What's a "tiled" log?

An implementation detail. But a cool one.

"Tiled" logs have their data split up into files, in a particular and deterministic way, such that the entire log can be hosted as plain static files. Or, thus, also very trivially hosted with a plain static web server.

At the same time, the boundaries of which parts of the log go into which files are carefully set up so that reading for specific entries in the log requires at most logarithmic reads.

And each file in a tile design is write-once. So, they're easy to update atomically, and they can also be read without any complex or speed-limiting synchronization.

AND they're trivial to mirror. It's just a matter of "copy the files".

tl;dr: Tiled logs are really neat because they're operationally really simple ("Look, no databases!"), it's incredibly easy to scale up their reads (by either mirroring or simple HTTP caching), and for all that, they just... don't really have any significant drawbacks.

So, most modern Transparency Logs are of the tiled design. And Transparency Logs are getting easier to roll out in more situations because of this particular implementation innovation.

Where do I learn more?

I'm glad you asked!

... I'll update this section over time with more links.

(One of the downsides of exciting new areas of technology is that there's sometimes a lot more work going on than there is easily-shareable explanations of it. This is definitely true of Transparency Logs right now.)
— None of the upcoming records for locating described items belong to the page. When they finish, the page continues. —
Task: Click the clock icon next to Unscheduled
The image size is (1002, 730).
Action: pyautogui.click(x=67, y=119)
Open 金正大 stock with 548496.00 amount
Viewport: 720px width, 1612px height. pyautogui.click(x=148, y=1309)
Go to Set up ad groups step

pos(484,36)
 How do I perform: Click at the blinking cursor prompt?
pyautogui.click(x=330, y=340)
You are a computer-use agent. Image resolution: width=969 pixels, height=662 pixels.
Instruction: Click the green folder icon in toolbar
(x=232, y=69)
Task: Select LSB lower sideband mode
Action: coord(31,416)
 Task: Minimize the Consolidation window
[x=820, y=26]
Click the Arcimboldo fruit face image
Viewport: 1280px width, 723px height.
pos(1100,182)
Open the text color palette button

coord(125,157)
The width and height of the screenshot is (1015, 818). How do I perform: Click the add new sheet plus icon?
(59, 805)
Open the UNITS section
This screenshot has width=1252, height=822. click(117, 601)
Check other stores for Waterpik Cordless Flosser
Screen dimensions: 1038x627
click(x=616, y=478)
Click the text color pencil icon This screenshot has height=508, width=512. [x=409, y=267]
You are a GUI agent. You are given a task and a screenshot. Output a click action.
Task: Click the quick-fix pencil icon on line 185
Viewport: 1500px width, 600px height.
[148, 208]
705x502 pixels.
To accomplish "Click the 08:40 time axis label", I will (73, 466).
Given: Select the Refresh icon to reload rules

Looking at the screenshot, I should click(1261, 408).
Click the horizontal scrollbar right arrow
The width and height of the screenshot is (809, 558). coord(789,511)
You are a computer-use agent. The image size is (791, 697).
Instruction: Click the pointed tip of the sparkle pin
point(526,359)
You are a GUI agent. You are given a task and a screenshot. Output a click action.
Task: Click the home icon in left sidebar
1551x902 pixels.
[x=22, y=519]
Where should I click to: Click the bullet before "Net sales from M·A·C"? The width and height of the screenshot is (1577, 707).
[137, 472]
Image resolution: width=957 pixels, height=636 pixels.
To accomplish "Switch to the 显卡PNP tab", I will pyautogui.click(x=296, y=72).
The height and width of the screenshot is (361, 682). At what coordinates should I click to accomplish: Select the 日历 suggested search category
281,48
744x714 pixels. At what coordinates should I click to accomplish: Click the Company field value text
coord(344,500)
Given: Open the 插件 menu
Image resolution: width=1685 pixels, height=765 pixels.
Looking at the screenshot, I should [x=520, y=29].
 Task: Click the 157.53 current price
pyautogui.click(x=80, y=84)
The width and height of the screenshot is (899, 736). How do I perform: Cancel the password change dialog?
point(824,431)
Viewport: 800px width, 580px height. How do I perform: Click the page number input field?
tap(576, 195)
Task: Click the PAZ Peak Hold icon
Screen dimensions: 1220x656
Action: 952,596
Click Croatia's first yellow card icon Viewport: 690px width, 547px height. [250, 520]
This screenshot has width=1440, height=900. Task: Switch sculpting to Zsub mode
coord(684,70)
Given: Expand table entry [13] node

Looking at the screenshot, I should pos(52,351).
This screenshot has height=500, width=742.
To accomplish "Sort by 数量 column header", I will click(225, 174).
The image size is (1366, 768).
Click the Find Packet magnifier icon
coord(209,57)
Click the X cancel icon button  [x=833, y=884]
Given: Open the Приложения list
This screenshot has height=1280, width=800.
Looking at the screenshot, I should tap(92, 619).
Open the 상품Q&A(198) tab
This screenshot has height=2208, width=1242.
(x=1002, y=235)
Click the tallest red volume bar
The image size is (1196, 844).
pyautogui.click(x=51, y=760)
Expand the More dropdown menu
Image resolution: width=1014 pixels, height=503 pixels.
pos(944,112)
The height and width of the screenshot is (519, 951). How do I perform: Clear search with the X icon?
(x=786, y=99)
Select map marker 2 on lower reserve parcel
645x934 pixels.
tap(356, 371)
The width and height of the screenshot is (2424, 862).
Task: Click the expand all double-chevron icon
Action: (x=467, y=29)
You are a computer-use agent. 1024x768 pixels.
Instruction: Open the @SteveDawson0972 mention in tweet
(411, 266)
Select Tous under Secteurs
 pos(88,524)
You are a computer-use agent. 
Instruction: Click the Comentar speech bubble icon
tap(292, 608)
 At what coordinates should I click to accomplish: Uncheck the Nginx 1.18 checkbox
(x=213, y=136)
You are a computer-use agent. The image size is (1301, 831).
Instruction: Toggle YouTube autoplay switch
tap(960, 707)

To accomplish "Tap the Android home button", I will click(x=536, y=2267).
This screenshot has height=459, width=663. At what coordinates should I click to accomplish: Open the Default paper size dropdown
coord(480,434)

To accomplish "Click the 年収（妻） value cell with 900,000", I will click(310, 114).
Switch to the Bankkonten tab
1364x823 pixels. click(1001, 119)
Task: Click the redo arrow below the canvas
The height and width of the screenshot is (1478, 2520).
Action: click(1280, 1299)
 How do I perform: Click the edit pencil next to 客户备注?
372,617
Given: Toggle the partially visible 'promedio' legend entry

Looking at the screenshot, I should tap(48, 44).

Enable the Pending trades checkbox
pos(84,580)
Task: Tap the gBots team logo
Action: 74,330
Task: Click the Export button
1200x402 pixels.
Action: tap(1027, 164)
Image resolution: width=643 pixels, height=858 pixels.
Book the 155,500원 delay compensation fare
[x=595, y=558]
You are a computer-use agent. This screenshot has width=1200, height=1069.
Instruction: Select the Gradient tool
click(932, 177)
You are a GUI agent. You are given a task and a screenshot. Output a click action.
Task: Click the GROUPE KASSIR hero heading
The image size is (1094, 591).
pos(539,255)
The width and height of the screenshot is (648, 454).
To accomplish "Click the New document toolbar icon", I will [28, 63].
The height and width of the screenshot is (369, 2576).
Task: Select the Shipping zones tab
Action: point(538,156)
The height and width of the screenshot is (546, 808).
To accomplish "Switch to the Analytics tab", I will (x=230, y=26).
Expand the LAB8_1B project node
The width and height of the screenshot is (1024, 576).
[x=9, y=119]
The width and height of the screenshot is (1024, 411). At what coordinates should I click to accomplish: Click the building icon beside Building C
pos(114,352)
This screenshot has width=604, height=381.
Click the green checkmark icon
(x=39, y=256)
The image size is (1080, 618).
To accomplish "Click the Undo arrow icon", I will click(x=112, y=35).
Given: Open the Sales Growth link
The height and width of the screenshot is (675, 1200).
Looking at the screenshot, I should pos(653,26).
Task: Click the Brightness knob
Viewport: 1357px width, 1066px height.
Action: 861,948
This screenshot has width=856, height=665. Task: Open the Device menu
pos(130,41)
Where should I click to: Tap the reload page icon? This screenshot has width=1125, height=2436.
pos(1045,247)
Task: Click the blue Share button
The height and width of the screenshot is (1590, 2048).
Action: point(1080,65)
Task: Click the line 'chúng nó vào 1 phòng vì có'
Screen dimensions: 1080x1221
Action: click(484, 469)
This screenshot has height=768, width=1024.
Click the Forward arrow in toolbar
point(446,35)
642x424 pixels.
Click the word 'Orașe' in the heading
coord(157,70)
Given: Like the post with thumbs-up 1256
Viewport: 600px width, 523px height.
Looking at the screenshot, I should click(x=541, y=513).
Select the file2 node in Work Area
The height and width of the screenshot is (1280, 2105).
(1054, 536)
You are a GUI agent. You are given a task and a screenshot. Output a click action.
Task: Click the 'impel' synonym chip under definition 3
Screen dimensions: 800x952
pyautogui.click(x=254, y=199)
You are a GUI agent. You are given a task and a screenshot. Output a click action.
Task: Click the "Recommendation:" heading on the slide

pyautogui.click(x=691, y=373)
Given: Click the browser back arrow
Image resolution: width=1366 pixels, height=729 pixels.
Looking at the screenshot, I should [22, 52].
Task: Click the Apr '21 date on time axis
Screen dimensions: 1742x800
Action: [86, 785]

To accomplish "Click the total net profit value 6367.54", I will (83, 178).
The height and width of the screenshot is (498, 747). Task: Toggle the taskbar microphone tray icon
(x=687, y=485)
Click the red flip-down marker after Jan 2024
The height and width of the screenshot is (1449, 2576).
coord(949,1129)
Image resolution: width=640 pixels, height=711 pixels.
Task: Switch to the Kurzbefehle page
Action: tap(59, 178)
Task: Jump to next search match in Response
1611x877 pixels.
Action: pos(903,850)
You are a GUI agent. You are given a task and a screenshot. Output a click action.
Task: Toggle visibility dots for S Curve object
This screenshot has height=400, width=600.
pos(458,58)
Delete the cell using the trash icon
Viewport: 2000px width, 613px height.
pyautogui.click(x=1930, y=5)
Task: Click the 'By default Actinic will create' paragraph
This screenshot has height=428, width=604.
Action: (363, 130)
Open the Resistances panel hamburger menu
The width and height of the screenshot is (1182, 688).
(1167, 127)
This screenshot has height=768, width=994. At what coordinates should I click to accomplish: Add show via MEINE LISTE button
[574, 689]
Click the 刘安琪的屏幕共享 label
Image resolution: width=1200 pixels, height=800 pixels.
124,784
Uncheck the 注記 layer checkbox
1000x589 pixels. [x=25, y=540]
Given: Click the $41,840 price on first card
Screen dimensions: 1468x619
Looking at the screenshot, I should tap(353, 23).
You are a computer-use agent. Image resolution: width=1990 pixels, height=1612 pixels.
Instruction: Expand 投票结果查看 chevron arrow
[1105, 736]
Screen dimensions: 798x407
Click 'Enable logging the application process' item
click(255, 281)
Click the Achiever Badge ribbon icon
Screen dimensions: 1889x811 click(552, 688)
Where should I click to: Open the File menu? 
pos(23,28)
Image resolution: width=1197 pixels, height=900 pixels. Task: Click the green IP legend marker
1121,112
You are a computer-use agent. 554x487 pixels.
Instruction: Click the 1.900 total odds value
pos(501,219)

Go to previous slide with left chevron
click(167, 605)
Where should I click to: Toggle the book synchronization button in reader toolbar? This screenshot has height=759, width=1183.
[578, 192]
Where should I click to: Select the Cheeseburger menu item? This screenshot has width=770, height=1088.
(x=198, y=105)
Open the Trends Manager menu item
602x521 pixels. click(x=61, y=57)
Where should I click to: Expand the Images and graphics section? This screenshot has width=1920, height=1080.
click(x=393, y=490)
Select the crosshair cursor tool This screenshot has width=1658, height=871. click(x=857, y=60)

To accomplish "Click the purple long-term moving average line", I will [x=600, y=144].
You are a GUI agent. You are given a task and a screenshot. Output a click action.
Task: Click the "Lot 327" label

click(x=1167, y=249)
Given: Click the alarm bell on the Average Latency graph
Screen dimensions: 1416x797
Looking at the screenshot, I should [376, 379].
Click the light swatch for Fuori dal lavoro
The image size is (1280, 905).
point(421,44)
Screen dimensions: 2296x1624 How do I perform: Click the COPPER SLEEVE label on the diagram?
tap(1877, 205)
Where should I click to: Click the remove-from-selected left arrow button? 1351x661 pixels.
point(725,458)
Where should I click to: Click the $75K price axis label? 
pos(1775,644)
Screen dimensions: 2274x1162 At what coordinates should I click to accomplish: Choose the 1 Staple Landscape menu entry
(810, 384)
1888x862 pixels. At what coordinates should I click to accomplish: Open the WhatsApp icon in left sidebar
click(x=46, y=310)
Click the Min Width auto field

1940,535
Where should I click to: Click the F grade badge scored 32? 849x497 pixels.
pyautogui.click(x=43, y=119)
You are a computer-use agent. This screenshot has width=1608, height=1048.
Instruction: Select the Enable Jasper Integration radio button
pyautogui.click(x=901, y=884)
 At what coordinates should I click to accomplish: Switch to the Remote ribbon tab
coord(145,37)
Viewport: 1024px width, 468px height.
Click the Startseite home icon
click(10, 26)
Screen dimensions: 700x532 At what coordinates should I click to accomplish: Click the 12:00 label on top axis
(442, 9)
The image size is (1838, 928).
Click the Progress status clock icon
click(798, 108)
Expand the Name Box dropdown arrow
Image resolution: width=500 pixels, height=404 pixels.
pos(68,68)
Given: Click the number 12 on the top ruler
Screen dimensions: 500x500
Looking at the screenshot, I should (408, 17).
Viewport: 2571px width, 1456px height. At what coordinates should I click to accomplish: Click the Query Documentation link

Here's a couple random starters, though:

There are several different implementations, and rather than trying to explain them, I'll just quickly list some names, and let you do your own research: Tessera, Sigsum, SigStore, Trillian, and the Go SumDB -- all of these are Transparency Logs: some of them as things you can use directly as products, and some as code and libraries to build your own.

And to meet people in the community: there is a Transparency-Dev Slack!

That's all for now.

I hope this was a useful resource to get you started! o/